Pet Dangers in your holiday home.
Pet owners should expect to enjoy the seasonal joys of the fall; our feasts and party treats can cause serious health risks to our pets due to their particular species and size sensitivities as compared to humans. Please read on and you may learn things that could save your pet’s life!
Pet owner’s Holiday Duties:
Pet owners can help keep their pets safe during the upcoming holidays by preventing accidental poisonings. Many human foods have been found to be poisonous to certain pets, depending on the species, dose of food consumed, and the pet’s own particular sensitivity. The following are the most common causes of pet distress and emergency treatments at our hospital’s after hours services.
Most pet owners know that some pets can become poisoned by consuming chocolate; dark chocolate, bittersweet chocolate, and baking cocoa are particularly dangerous as they have particularly high concentrations of the toxic ingredients of the bromine and caffeine that can make dogs and cats very ill. Clinical signs of intoxication are nervousness, vomiting, twitching, convulsions, and possibly seizures. If you suspect that your pet has ingested chocolate please call your regular or after hours veterinarian immediately.
Onions and onion powder, garlic, and chives can cause blood toxicities with few early signs of disease until it is too late in cats and dogs. Do not offer pets onions or onion products; call your veterinarian if you suspect an accidental ingestion.
Fats and spices:
The most common causes of preventable vomiting and diarrhea many veterinarians see are secondary to the pets being fed or accidentally getting table scraps that have fatty pieces, oils, and/or spices. Common causes are steak and pork trimmings, spaghetti sauces, cheese dips, and pizza. If your pet vomits take all food and water away from them and call your veterinarian for advice on what to do next. A safe alternative for a “treat” for your pets are pieces of their regular dry food, plain unflavored Cheerios, small slices of apples, carrots, or green beans (without added butter, fats, or spices, of course.)
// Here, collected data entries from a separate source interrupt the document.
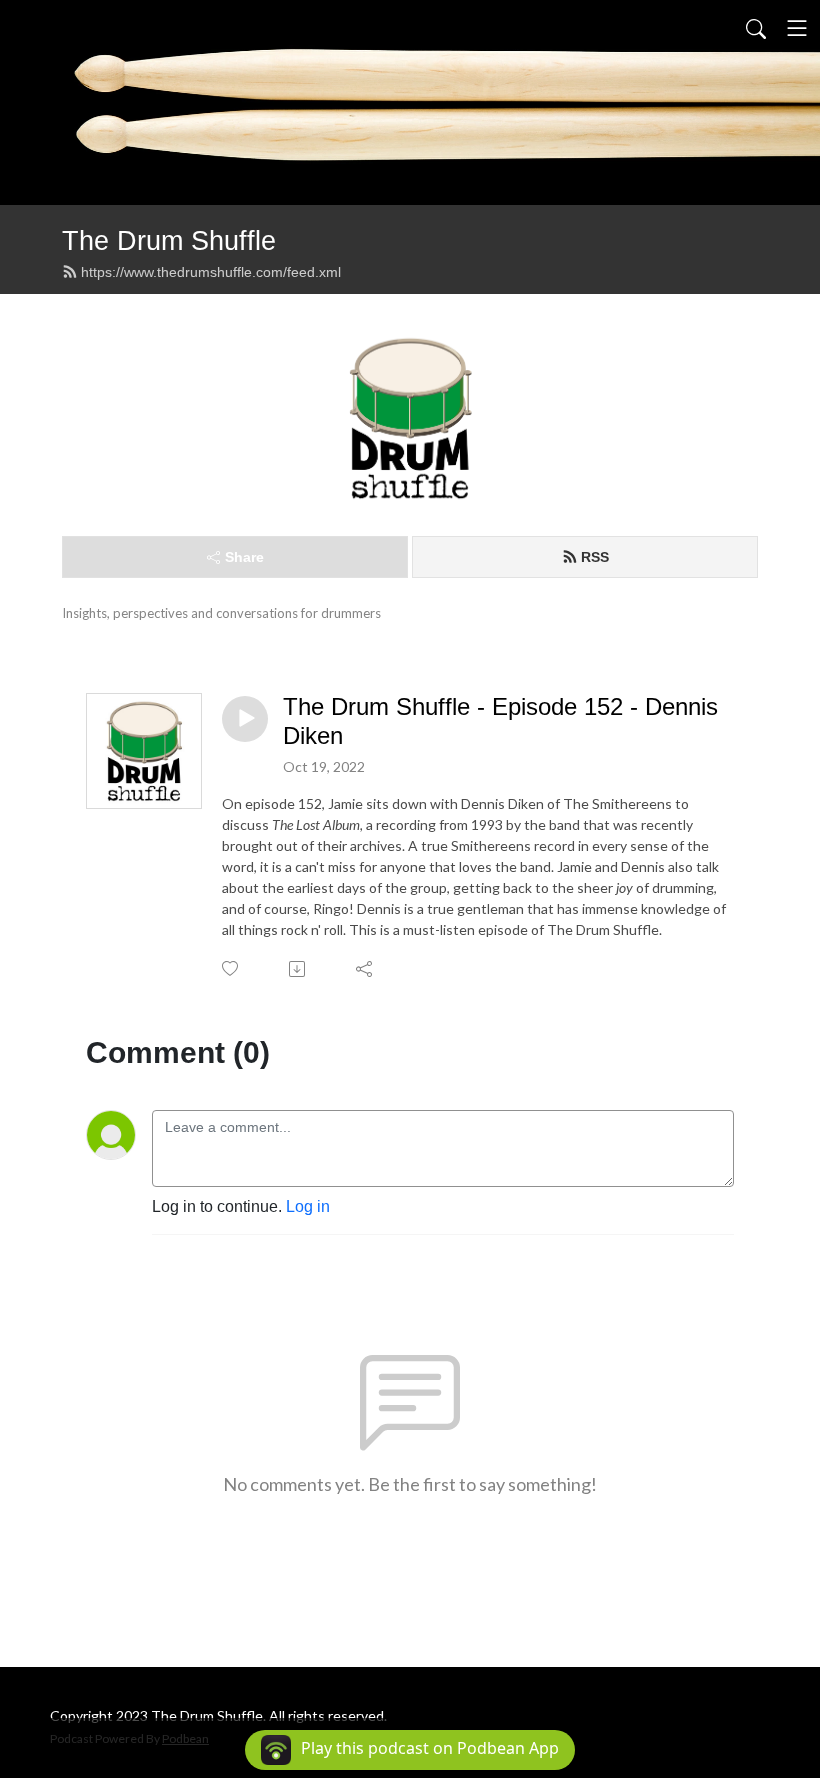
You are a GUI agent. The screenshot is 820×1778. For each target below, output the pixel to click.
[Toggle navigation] (797, 28)
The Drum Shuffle (169, 240)
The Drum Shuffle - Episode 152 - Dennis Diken (500, 721)
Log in (308, 1206)
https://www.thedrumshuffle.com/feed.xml (211, 272)
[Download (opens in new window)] (298, 969)
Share (244, 557)
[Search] (756, 28)
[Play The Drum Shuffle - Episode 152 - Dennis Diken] (245, 719)
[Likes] (231, 968)
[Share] (365, 969)
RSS (595, 557)
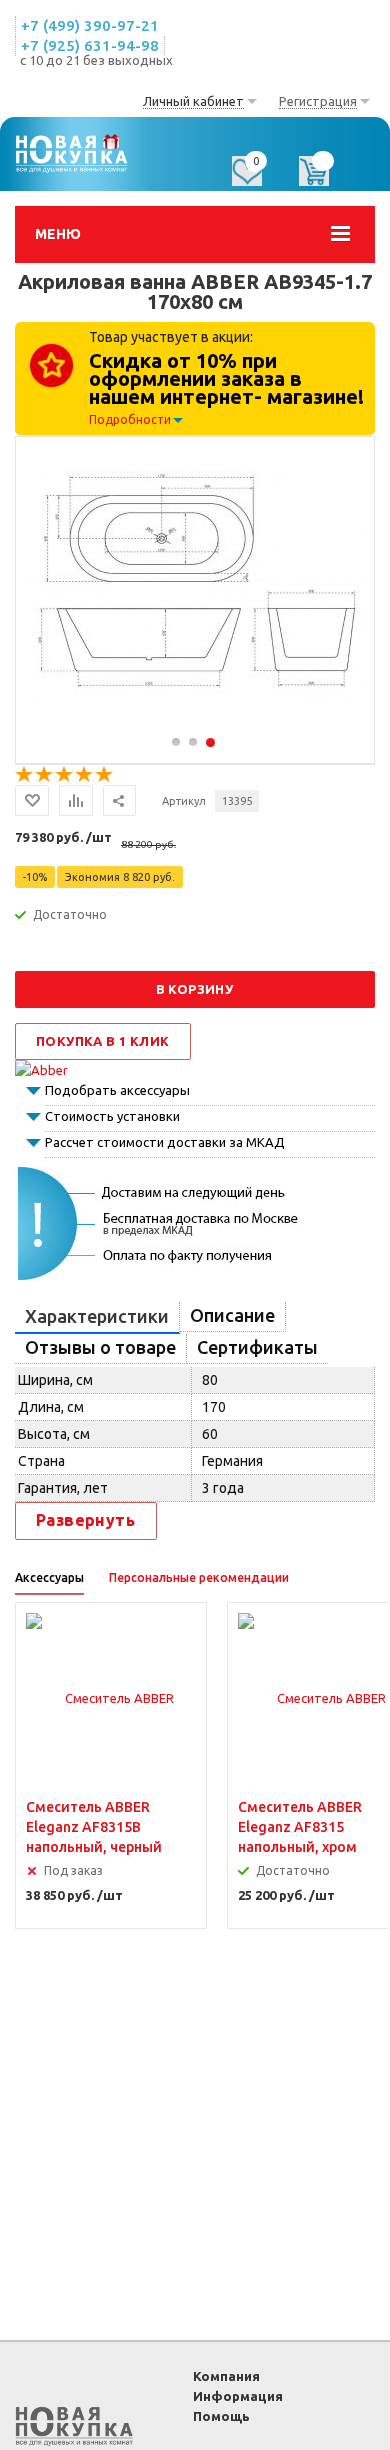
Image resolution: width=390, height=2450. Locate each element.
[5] (105, 775)
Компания (226, 2376)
This artificial sweetener found in some chewing gums and sugarless human treats can cause a severe drop in blood sugar in dogs (but not apparently cats or humans) as their bodies react to it as it were real sugar. This causes a spike of insulin to be produced in their bodies to counteract the “fake sugar” with a resultant hypoglycemic event. Lethargy, seizures, and death can ensue if the ingested amount is excessive for that pet. Your pet needs to be taken immediately to the closest veterinarian office that is open if you are witness to these clinical signs in your pet.
Bread and other yeast doughs smell as good to our pets as they do to us. Unfortunately, the pet that chooses to make a quick meal of rising bread dough can wind up with alcohol and obstruction from the expanding volume of the rising dough. Your pet will need immediate veterinary care if they find themselves in this predicament!
Grapes and their dehydrated version raisins can cause vomiting, diarrhea, and extreme lethargy and kidney failure. The poisoned pet needs IV fluid treatment, activated charcoal decontamination, and/or blood tests for 24-48 hrs. Call your DVM as soon as you see such signs.
Things that get “stuck” in pets’ intestines:
Corncobs, peach pits, avocado pits, and bones are a common culprit in acute intestinal obstructions requiring emergency surgery to treat or prevent a fatal perforation. Pet’s eye’s and noses are too often much bigger than their intestines as they do not anticipate what may happen if they “bite off more than they can chew.” If your pet has possibly ingested such items and they are found to be reluctant to eat their next meal or vomit after trying to eat or drink are in need of immediate veterinary care.
Macadamia nuts have caused vomiting and neurological disorders ranging from temporary loss of limb function to seizures in some dogs. Brazil nuts have caused selenium toxicoses in pets, large walnuts if ingested whole can cause intestinal obstructions. Nut are some of the many treats we may have around for snacking that in some pets’ cases can cause a potential lethal problems so keep them out of reach of your pets.
Milk and milk products:
Many pets are lactose intolerant so ingestion of cow, goat milk, or yogurt can cause diarrhea in the sensitive pet.
Glow in the dark items:
These items are popular with children and cats often are intrigued to the point of biting them. The active ingredients that cause the glowing are relatively harmless but can cause profuse salivation, foaming, and vomiting. Head shaking, aggression, and hyperactivity due to the intense foul taste has been reported. Wash off any contaminated fur and monitor for prompt resolution of the clinical signs. Call your veterinarian for advice as soon as practical.